• WHAT NEEDS TO BE DONE: In the records below, the lines from the one with "Click the last" through the last are to be printed exactly, and nothing else.

• GIVEN DATA:
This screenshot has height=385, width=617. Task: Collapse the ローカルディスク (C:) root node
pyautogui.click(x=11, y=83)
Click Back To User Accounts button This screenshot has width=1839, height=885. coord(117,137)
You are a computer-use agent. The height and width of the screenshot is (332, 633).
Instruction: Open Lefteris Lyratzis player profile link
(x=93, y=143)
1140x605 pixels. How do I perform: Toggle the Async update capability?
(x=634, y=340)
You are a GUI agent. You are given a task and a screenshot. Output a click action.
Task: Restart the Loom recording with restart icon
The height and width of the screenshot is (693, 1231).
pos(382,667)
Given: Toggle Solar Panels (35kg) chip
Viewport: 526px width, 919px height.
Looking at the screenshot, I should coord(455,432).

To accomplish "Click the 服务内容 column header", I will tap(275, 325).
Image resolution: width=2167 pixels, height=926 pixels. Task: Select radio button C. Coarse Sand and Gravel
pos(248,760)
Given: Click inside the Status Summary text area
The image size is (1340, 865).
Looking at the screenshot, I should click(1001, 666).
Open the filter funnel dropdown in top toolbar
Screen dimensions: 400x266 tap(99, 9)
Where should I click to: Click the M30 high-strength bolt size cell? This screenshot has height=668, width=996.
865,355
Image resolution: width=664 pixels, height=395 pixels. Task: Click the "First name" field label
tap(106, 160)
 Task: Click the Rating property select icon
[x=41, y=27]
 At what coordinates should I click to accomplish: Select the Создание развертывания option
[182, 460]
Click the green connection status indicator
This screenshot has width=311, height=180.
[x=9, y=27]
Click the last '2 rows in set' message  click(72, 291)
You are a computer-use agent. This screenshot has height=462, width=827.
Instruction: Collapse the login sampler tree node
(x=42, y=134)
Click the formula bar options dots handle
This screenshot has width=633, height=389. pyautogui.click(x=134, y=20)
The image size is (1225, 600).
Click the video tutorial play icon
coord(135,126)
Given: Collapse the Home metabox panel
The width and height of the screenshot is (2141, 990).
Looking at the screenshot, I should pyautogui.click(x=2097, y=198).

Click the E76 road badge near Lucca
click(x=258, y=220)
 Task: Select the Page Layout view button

• RESULT BELOW:
Click the last '2 rows in set' message  click(72, 291)
You are a computer-use agent. This screenshot has height=462, width=827.
Instruction: Collapse the login sampler tree node
(x=42, y=134)
Click the formula bar options dots handle
This screenshot has width=633, height=389. pyautogui.click(x=134, y=20)
The image size is (1225, 600).
Click the video tutorial play icon
coord(135,126)
Given: Collapse the Home metabox panel
The width and height of the screenshot is (2141, 990).
Looking at the screenshot, I should pyautogui.click(x=2097, y=198).

Click the E76 road badge near Lucca
click(x=258, y=220)
 Task: Select the Page Layout view button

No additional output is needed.